By Richard E. Bleil, Ph.D.
The reality is that depression is a real disorder. It cannot be controlled by those of us who suffer from it, and it’s difficult to understand for those who do not. It’s not being “sad”, because it impacts so much more of our lives. Every day can be a struggle to get out of bed, to take care of ourselves, even for basic functions such as eating. I cannot tell you how many days I’ve fasted for the lack of motivation.
My depression is not terrible. Others have it so much worse than I do, but I have it. For me, service is the best motivation. I’ve never missed work for it, because I don’t want to let people down. My friends know me well enough to ask me to bring something if they want me to show up, say at a dinner or party. If they need something, they know I’ll be there, damnit.
The holidays are particularly brutal on the depressed. Those of you who do not suffer the condition can probably not understand just how lonely one can be surrounded by people, even those who love us. This is made worse by the thought that we “should”. We will often beat ourselves up, because we “should” be happy, we “should” be able to control it, we “should” not be sad.
The first step to understanding depression is that it is truly a medical condition. Advances in medicine and MRI imaging demonstrate the difference in brain function for the depressed (as well as other conditions such as schizophrenia). The depressed can control their brain functions no more than anybody else, so to suggest that depression is a choice is to ignore these medical advances. My own depression has been diagnosed as related to my serotonin. When I have been on anti-depression medication, it has focused on reducing serotonin uptake (in other words, I don’t have enough serotonin in my brain because it gets cleaned up out of my intracellular fluids too quickly, before they can make connection with the active sites to prevent depression).
I remember, as a teenager, separating myself from the family and friends. As they were in the living room enjoying themselves, I went to the empty, and dark living room (save the lights on the Christmas tree), to be alone. I needed this alone time. I reflected, but also, I knew everybody else was enjoying their time, and I really didn’t want my mood to affect their fun (like I said, service to others).
There are some “do’s” and “don’t’s” to spending time, and especially the holidays, with the depressed. And it is important to note that not everybody who suffers this condition is open to discussing it. Chances are pretty good that you know people who are depressed, and you are not aware of it.
DO invite them to events. Everybody needs to feel wanted, needed, and welcome. DON’T take it personally if they don’t come. It’s not you, it’s us.
DO be open to listening, and providing advice if it is insightful and wanted. DON’T give advice that is unwanted, or worse, trite. “Just be happy” and “It’s a choice” is not only unhelpful, but it’s very hurtful because it places blame for the condition (again, a medical condition) on the victim of depression. This “Peter Pan” advice is as useless as telling your single friend that “there’s someone for everybody”. We appreciate that you are concerned, and that you are only trying to help, but it actually hurts.

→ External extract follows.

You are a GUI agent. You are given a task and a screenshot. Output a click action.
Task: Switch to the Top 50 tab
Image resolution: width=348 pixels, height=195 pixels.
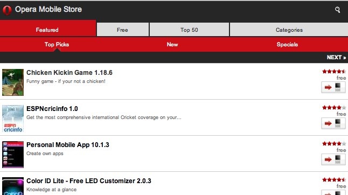pos(189,30)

DO be understanding if your friend “disappears” for the holidays. DON’T make them feel bad about it. As I’ve mentioned earlier, I will often remove myself from holiday festivities, not because I’m somehow “anti-holiday”, but because I know I will be depressed, I know events will likely make me feel worse, and I know that I don’t want to bring everybody else down. I’m actually trying to be nice by not showing up.
We know that you love us, and we love you. All we ask is understanding.